> [Given task]:
Convert the listing lines from the one containing "At what coordinates" through the one containing "coord(1108,523)", inclusive, into a numbered list with blank lines omitted.

# START OF Information shown

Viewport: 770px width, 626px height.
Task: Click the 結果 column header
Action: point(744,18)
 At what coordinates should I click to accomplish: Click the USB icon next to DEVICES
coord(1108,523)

# END OF Information shown
# START OF Information shown

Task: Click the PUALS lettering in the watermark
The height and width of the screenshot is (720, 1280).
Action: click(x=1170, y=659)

# END OF Information shown

> [Response]:
1.  At what coordinates should I click to accomplish: Click the USB icon next to DEVICES
2. coord(1108,523)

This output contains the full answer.